Tuesday, April 05, 2005

Booker T Washington on Character and on That Which Is Worth Having

Today is the birthday of Booker T. Washington, the American educator (1856-1915) whose ideas and viewpoints would hardly endear him to today's masses of Europe:
Nothing ever comes to one, that is worth having, except as a result of hard work.

Character is power.

Character, not circumstances, makes the man.

I let no man drag me down so low as to make me hate him.

I will permit no man to narrow and degrade my soul by making me hate him.

I have learned that success is to be measured not so much by the position that one has reached in life as by the obstacles which he has overcome while trying to succeed.

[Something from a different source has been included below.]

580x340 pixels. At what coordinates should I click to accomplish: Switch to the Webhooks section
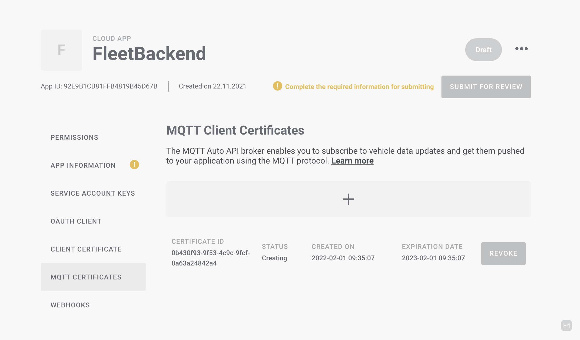click(x=70, y=305)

Out of the hard and unusual struggle through which he is compelled to pass, he gets a strength, a confidence, that one misses whose pathway is comparatively smooth by reason of birth and race.

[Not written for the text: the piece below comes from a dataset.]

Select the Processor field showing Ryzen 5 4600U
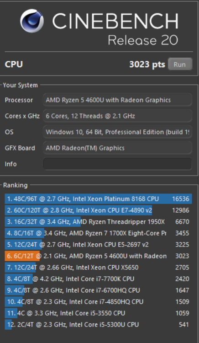Screen dimensions: 199x343 117,100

The world cares very little about what a man or woman knows; it is what a man or woman is able to do that counts.

We don't just borrow words; on occasion, English has pursued other languages down alleyways to beat them unconscious and rifle their pockets for new vocabulary.

If you want to lift yourself up, lift up someone else.

No man, who continues to add something to the material, intellectual and moral well-being of the place in which he lives, is left long without proper reward.

Associate yourself with people of good quality, for it is better to be alone than in bad company.

Few things can help an individual more than to place responsibility on him, and to let him know that you trust him.